« Il est difficile au milieu du brouhaha de notre civilisation qui a le vide et le silence en horreur d’entendre la petite phrase qui à elle seule peut faire basculer une vie :
« Ou cours tu ? »
De mode en mode, de nouveauté en nouveauté, d’innovation en innovation, de catastrophe du jour en catastrophe du jour, rien n’est plus vieux que le journal d’hier.

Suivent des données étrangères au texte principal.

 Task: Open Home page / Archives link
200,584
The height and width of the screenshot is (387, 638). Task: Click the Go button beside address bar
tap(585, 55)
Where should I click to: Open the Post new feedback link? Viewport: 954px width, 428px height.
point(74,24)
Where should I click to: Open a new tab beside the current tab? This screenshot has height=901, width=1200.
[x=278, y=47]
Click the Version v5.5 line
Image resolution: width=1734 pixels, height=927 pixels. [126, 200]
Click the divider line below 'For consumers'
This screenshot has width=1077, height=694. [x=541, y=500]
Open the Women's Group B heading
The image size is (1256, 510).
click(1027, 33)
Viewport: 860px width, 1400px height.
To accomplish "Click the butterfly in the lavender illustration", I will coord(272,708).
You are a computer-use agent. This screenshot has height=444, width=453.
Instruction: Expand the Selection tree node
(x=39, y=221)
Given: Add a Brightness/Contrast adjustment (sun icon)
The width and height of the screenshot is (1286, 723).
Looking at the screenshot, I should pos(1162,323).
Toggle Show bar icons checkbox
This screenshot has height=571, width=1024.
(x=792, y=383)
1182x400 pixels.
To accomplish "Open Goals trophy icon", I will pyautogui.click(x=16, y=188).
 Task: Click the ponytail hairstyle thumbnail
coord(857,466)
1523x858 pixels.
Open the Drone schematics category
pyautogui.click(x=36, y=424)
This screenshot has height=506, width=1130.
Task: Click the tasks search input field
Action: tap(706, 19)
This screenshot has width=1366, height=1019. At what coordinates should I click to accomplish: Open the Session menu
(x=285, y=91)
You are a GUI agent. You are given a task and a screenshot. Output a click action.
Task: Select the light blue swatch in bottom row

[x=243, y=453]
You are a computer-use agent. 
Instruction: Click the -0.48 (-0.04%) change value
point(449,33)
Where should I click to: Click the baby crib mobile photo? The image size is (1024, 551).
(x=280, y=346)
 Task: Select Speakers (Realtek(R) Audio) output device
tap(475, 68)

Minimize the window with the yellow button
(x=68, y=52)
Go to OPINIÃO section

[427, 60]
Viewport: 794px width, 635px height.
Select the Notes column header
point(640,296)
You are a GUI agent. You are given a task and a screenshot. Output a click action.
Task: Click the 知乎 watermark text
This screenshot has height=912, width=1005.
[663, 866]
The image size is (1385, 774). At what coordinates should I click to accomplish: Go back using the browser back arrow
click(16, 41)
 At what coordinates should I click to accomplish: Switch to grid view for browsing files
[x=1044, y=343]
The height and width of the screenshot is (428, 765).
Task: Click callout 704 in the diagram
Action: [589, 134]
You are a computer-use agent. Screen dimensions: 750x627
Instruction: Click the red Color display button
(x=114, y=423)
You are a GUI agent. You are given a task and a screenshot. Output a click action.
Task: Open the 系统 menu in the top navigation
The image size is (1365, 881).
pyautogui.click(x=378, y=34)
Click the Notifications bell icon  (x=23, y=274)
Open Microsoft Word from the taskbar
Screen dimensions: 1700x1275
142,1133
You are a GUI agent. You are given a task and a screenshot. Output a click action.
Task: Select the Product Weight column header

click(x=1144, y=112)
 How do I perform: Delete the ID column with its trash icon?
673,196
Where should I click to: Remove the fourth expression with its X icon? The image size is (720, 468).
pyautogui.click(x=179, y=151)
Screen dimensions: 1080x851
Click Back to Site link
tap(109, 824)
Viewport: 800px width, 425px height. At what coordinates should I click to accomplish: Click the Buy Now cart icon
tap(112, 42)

Nous voilà fouetté en avant comme des cerceaux, slogans, rythmes, musiques de fond, logorrhés sournoises, une radio toujours branchée, cris, appels nous incitant à courir plus vite, à laisser derrière nous les tombereaux de déchets d’immondices que nous produisons sans répit
Sans projet de civilisation, sans vision, nous ne faisons qu’amplifier la sono et foncer… En fait ce mode de comportement est le plus ancien dont l’homme moderne ait la ressource lorsqu’il y a danger : Fuis, sauve toi, cours pour ta vie. En courant l’homme moderne tende d’esquiver la légion de fantômes à ses trousses.
Il y a des fuites qui sauvent la vie : devant un serpent, un tigre, un meurtrier. Il en est qui la coûtent.
La fuite devant soi-même et le fuite de ce siècle devant lui-même, et celle de chacun de nous
Comment suspendre cette cavalcade forcée sinon en commençant par nous ?
En considérant l’enclave de notre existence comme le microscope du destin collectif … »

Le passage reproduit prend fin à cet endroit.